■ What is required: Give again the line that contains "Task: Open 詳細情報", plus every line after it to the end of the records, unchanged.

■ Material supplied:

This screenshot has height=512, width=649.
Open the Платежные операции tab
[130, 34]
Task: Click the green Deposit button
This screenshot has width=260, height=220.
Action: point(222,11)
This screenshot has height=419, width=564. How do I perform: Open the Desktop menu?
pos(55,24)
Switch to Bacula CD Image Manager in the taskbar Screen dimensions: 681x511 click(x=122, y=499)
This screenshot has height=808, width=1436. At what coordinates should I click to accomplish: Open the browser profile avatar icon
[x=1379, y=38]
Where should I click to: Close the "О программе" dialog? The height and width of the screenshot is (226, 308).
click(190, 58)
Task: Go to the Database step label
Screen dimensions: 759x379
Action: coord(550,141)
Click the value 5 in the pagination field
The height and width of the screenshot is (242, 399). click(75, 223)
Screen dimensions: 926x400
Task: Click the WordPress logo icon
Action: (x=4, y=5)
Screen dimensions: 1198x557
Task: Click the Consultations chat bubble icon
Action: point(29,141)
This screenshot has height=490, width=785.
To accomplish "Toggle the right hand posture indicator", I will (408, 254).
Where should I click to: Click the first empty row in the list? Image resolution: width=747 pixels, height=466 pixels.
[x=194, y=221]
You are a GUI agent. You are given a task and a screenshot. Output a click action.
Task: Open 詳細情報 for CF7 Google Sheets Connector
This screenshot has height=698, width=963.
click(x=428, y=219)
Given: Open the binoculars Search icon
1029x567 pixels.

■ Written answer:
Task: Open 詳細情報 for CF7 Google Sheets Connector
This screenshot has height=698, width=963.
click(x=428, y=219)
Given: Open the binoculars Search icon
1029x567 pixels.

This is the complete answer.